begin Task data

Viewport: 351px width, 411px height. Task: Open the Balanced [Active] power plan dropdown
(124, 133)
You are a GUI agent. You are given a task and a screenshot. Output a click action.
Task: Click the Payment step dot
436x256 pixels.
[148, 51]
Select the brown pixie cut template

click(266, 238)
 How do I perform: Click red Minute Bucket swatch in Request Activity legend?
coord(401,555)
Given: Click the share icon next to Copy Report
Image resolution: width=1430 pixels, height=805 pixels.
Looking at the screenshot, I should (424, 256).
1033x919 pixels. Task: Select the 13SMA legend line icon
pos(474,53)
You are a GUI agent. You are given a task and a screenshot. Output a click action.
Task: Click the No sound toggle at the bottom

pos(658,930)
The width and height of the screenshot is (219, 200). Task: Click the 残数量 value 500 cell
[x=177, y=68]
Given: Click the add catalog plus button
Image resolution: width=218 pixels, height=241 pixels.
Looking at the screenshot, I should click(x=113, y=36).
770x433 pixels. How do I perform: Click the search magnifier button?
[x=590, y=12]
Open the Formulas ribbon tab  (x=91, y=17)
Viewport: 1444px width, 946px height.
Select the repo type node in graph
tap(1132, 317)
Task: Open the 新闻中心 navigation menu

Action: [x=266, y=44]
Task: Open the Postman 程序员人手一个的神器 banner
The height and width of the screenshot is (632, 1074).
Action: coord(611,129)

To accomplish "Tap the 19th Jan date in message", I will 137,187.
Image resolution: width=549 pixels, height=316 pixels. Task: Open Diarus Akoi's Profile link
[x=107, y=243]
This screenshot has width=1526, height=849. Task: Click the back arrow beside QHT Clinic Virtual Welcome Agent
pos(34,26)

end Task data

● **The problem**
Pick out every line in the material above that contains the word "perform", and copy each one in full.

● **In response**
 How do I perform: Click red Minute Bucket swatch in Request Activity legend?
770x433 pixels. How do I perform: Click the search magnifier button?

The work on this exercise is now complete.